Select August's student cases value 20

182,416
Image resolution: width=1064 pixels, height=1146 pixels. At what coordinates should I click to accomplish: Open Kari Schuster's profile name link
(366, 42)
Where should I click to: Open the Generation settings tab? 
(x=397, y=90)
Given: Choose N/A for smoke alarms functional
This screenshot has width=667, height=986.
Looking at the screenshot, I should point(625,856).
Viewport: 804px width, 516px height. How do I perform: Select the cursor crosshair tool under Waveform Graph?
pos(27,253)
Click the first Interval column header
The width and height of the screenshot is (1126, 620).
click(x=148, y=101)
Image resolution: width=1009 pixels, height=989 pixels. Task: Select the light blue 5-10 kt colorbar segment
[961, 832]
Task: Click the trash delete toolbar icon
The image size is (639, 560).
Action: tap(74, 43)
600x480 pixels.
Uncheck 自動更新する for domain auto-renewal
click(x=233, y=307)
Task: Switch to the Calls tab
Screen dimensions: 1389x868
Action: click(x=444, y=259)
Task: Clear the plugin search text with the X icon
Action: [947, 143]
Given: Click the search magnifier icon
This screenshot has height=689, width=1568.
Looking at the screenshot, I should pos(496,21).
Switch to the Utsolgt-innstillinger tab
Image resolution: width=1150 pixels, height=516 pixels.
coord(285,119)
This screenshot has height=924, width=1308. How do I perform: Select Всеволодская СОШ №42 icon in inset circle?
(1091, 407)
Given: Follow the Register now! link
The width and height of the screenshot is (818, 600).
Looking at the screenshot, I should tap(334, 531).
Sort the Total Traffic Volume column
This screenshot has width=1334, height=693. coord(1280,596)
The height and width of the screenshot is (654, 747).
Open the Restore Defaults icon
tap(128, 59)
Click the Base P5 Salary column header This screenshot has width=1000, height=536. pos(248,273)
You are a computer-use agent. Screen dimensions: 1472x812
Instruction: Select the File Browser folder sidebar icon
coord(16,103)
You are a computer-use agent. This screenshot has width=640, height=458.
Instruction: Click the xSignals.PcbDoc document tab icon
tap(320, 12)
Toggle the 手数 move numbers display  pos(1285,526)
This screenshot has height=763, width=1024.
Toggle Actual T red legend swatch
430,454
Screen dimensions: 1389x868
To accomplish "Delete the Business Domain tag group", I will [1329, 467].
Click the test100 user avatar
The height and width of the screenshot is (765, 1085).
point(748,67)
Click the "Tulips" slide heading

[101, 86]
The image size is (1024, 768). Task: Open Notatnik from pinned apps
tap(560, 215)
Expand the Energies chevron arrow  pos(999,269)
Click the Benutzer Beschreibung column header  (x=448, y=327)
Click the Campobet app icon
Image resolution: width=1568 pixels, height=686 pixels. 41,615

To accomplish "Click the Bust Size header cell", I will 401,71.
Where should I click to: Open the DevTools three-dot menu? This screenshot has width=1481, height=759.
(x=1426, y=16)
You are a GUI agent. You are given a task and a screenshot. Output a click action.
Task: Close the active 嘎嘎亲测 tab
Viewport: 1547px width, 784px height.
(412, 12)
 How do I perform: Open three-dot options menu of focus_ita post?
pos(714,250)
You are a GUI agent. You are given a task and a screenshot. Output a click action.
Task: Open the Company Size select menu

============

__WHAT NEEDS TO BE DONE__
Return, word for word, the lines from the one containing "How do I perform: Open" through the end of the data above, both ends included, and nothing else.

__SOLUTION TO THE PROBLEM__
 How do I perform: Open three-dot options menu of focus_ita post?
pos(714,250)
You are a GUI agent. You are given a task and a screenshot. Output a click action.
Task: Open the Company Size select menu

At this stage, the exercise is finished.